Decades of police TV shows aside, it turns out that fingerprints are a convenient but lousy way to prove you are who you say you are—especially in the digital realm, where all those whorls and ridges work out to a long but not infinite digital string. (The same goes for iris scans, such as certain Windows 10 phones use for biometric ID.) The print itself may be unique inasmuch as it occurs in nature only on one finger among billions, but a string of data is only a string of data—and phone manufacturers and OS developers and database compilers haven’t always been great at being responsible stewards of that information. Worse, once that data is compromised, it’s toast; you can change your passwords, but fingerprints are a finite resource. (And despite what you see at the ends of your hands, you may not in fact be the only person with your fingerprints—or at least you might not be if someone were to combine images of your fingerprints with decent-quality 3D printing.)

What's in a fingerprint?

Worse (at least to a privacy person’s way of thinking), when it comes to fingerprints and other biometric identifiers, “something you are” is far less protected by American law than “something you know.” As most watchers of (again) those cop shows know, Americans have the right to refrain from self-incrimination. Over the years, that has been interpreted to mean that the law cannot compel one to reveal the contents of one’s head. Those contents include passwords, PINs, and patterns—the “somethings you know” mentioned above.
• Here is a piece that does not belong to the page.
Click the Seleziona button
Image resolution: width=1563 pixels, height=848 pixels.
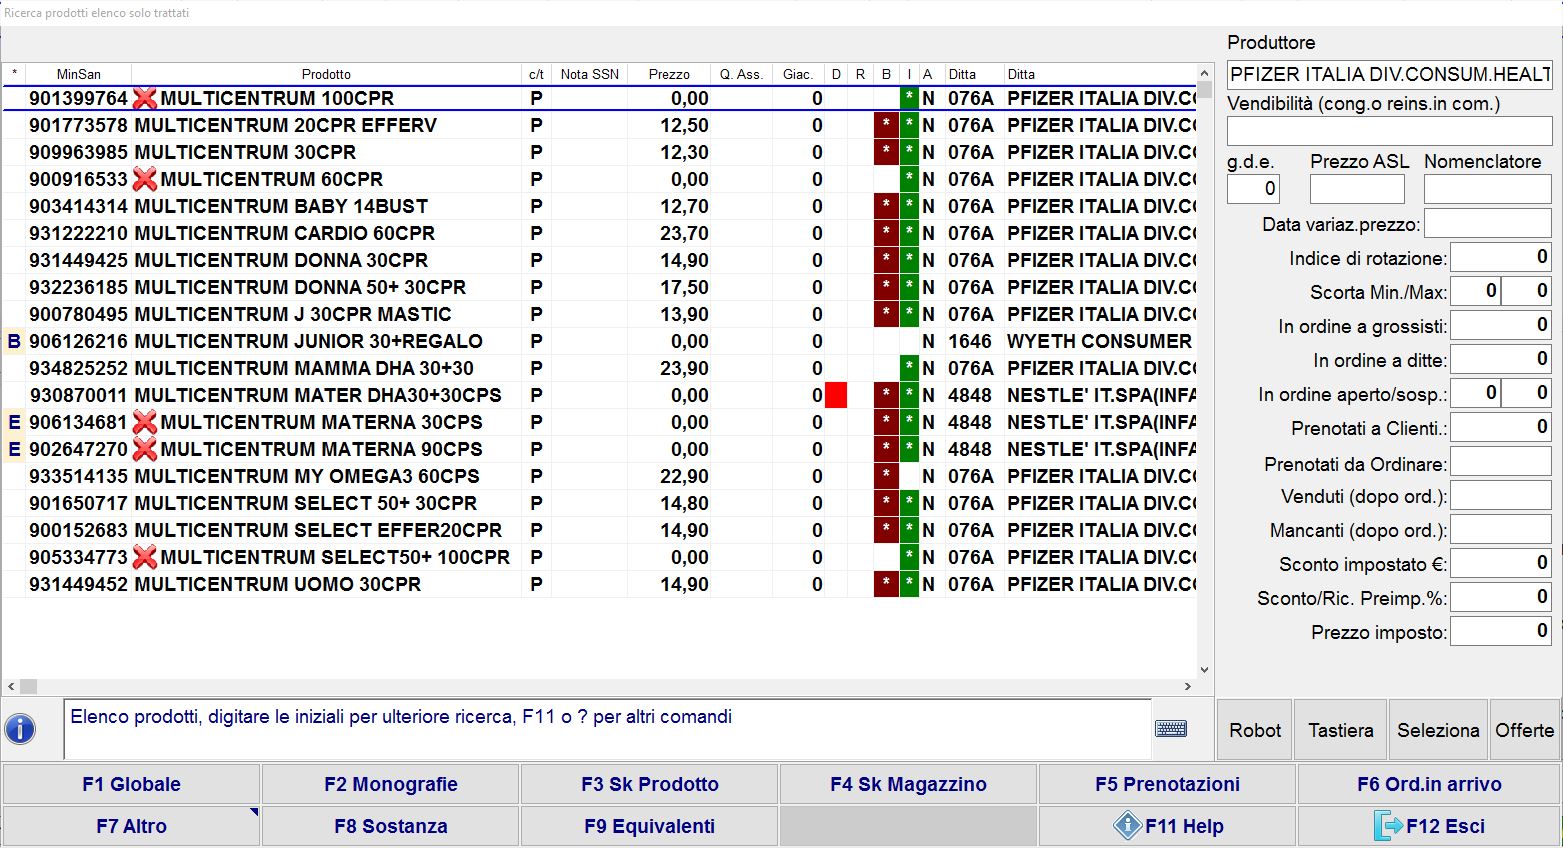[1438, 730]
Your fingerprints, however, exist not in your head (ew) but on your person—and they exist in a different legal area as well. The courts have ruled over the years that providing a fingerprint is a form of physical evidence, similar to providing a hair sample or appearing in a lineup, and thus the laws against self-incrimination do not apply. In fact, fingerprints are even less protected than other kinds of physical evidence, inasmuch as the police don’t even need a warrant to require a fingerprint.
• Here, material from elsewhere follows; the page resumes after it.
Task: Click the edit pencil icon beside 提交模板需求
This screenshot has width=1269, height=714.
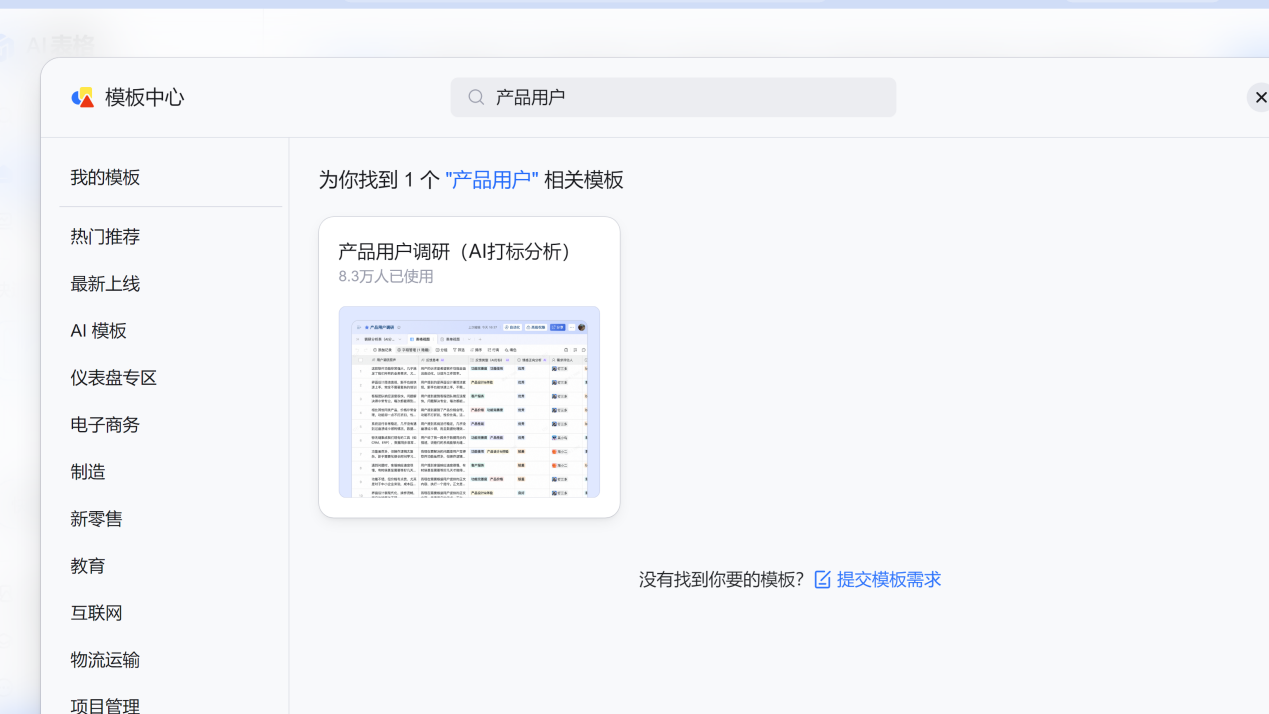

In other words, if you were for some reason detained by law enforcement and ordered to unlock your phone and you declined to do so, you might be on shaky ground if your phone unlocks using only a biometric. This is not theoretical. Earlier this year, a woman with ties to a Southern California gang was ordered by a federal judge to put her finger on the sensor of an iPhone seized from her boyfriend’s home in the course of an investigation. (iPhones have a two-factor setup similar to that my phone received in its upgrade.) The federal government in the past year has shown an increased inclination to be feisty about wanting greater access to data on phones; this is probably not the climate in which a reasonable person would want to claim that she had the right to security, plus privacy, plus only having to set up a single data protection chosen for one-touch convenience.

I fought the law...

I have no current plans to test American evidentiary law, and I assume you don’t either. In that case, it may be that the security issues cited above—fingerprint data can be duplicated, can’t be reset, and doesn’t get the care it deserves from the tech entities that should be trying harder to protect it—are sufficient to encourage you to embrace two-factor authentication for your phone. (Or, as one article responding to the lock-screen uproar sanguinely put it, “Anyway, the stupid unlock policy is here to protect your data from unauthorized access.”) That situation becomes even more urgent for those who use their mobile phones to download or interact with work-related data on their phones, as the potential for inadvertent data exposure goes beyond one person to encompass the enterprise.